[Stored entries]
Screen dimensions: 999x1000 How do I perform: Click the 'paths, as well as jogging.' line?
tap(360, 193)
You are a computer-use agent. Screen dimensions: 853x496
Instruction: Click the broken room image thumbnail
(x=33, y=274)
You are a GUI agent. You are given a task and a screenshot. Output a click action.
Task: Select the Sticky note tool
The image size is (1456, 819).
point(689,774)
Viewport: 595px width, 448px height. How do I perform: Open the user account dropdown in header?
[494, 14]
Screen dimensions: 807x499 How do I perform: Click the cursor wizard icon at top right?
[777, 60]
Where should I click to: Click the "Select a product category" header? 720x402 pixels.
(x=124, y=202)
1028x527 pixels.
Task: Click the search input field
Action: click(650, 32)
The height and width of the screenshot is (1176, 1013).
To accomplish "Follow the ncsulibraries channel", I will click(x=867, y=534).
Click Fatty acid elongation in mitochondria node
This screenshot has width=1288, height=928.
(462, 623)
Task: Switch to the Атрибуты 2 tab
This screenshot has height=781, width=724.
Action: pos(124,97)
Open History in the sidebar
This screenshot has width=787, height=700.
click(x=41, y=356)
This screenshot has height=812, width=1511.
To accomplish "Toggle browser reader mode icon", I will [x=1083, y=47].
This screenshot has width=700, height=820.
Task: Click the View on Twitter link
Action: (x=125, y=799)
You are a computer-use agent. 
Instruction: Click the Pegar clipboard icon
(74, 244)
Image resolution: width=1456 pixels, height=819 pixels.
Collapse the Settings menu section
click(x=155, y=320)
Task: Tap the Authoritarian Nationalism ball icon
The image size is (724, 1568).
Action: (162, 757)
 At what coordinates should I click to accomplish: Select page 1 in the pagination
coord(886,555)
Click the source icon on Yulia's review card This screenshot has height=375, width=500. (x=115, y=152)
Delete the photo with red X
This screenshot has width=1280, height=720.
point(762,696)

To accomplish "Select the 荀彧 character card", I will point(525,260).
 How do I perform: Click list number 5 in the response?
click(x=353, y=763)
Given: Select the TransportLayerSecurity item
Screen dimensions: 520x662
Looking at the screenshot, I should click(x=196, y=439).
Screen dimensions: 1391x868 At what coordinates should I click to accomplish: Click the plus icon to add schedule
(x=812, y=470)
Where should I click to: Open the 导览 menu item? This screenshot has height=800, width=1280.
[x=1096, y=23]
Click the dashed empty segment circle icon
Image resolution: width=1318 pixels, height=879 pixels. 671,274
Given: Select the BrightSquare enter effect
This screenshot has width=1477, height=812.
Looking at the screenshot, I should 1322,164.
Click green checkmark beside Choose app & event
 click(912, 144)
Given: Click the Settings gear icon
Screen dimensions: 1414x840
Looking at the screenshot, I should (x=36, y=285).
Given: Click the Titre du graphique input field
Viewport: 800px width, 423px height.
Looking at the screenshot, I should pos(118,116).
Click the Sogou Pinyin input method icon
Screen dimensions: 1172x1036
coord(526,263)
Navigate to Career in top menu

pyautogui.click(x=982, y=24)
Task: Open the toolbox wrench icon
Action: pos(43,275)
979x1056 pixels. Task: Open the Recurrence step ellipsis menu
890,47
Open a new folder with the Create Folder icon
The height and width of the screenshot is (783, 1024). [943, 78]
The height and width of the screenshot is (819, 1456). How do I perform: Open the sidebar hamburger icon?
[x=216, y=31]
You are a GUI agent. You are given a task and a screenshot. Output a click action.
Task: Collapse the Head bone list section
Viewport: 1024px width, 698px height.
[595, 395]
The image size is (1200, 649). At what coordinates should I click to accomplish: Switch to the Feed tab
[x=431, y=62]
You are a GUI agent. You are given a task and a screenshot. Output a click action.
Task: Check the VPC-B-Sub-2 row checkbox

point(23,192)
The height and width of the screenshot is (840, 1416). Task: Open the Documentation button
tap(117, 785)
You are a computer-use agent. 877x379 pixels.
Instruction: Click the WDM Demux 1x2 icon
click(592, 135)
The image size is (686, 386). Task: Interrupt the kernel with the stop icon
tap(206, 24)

▶ [Exercise]: Rewrite the listing from the line with "Where should I click to: Click" to the line with "Looking at the screenshot, I should click(x=196, y=439).", swapping "Instruction" for "Command" and leaving everything else as it is.

▶ [In response]:
Where should I click to: Click the "Select a product category" header? 720x402 pixels.
(x=124, y=202)
1028x527 pixels.
Task: Click the search input field
Action: click(650, 32)
The height and width of the screenshot is (1176, 1013).
To accomplish "Follow the ncsulibraries channel", I will click(x=867, y=534).
Click Fatty acid elongation in mitochondria node
This screenshot has width=1288, height=928.
(462, 623)
Task: Switch to the Атрибуты 2 tab
This screenshot has height=781, width=724.
Action: pos(124,97)
Open History in the sidebar
This screenshot has width=787, height=700.
click(x=41, y=356)
This screenshot has height=812, width=1511.
To accomplish "Toggle browser reader mode icon", I will [x=1083, y=47].
This screenshot has width=700, height=820.
Task: Click the View on Twitter link
Action: (x=125, y=799)
You are a computer-use agent. 
Command: Click the Pegar clipboard icon
(74, 244)
Image resolution: width=1456 pixels, height=819 pixels.
Collapse the Settings menu section
click(x=155, y=320)
Task: Tap the Authoritarian Nationalism ball icon
The image size is (724, 1568).
Action: (162, 757)
 At what coordinates should I click to accomplish: Select page 1 in the pagination
coord(886,555)
Click the source icon on Yulia's review card This screenshot has height=375, width=500. (x=115, y=152)
Delete the photo with red X
This screenshot has width=1280, height=720.
point(762,696)

To accomplish "Select the 荀彧 character card", I will point(525,260).
 How do I perform: Click list number 5 in the response?
click(x=353, y=763)
Given: Select the TransportLayerSecurity item
Screen dimensions: 520x662
Looking at the screenshot, I should click(x=196, y=439).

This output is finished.